Depuis des années, je m’imagine d’ailleurs ce dessin (ce tatouage, que je n’ose pas me faire faire) qui marierait la forme d’une guitare à deux roues en mouvement sur une route sans fin, prenant forme à même la table d’harmonie et le manche de l’instrument. Pour moi, c’est le symbole du mariage de ces deux passions, comme si le paternel me tenait la main.
Pas plus tard que la semaine dernière, alors que j’étais en vacances du côté de Miami, je me suis retrouvé avec ma famille dans le quartier Wynwood, mieux connu sous le nom de « quartier des graffitis ». Un endroit fort sympathique et riche en culture, où se dressent de multiples musées, galeries d’art et bâtiments, tous peints de façon magnifique.
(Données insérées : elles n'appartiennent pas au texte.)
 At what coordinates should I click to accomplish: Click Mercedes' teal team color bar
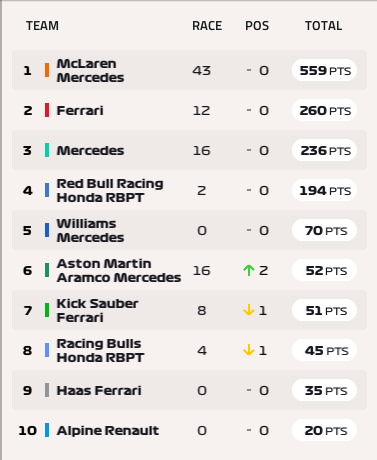point(47,150)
Au coin d’une rue, il y a un commerce nommé Walt Grace Vintage. À travers la vitrine partiellement teintée, on aperçoit quelques voitures et instruments. Mais la révélation s’est faite au moment de passer la porte…

Aussitôt entré, j’ai vu une Porsche 944 Turbo de course, ayant jadis été pilotée par Derek Bell. Également, une 911 Targa 1987, une Ferrari 308 GTS et une Lamborghini Countach LP5000. Et ces bolides étaient entourés de guitares, tout aussi désirables. Des pièces de collection placées de façon thématique, ceinturées d’accessoires musicaux et de pièces automobiles, comme si l’on souhaitait ne s’adresser qu’à mon père et moi! Le souffle coupé, j’observai d’un autre œil cet environnement. Les voitures, forcément, qui attiraient mon attention, mais aussi les guitares, amplificateurs, motos, toiles et divers éléments de décoration.

Et puis, cette vingtaine d’employés incluant luthiers, archivistes, spécialistes automobiles et d’instruments. Bref, j’ai fini par comprendre que le Walt Grace Vintage se spécialise dans la vente de voitures et de guitares de collection. Un endroit que l’on décrit comme un facilitateur de rêve, dans la mesure où vous pouvez bien sûr allonger les 700 000 USD pour l’obtention de cette splendide Countach. Un endroit qui m’a effectivement fait rêver!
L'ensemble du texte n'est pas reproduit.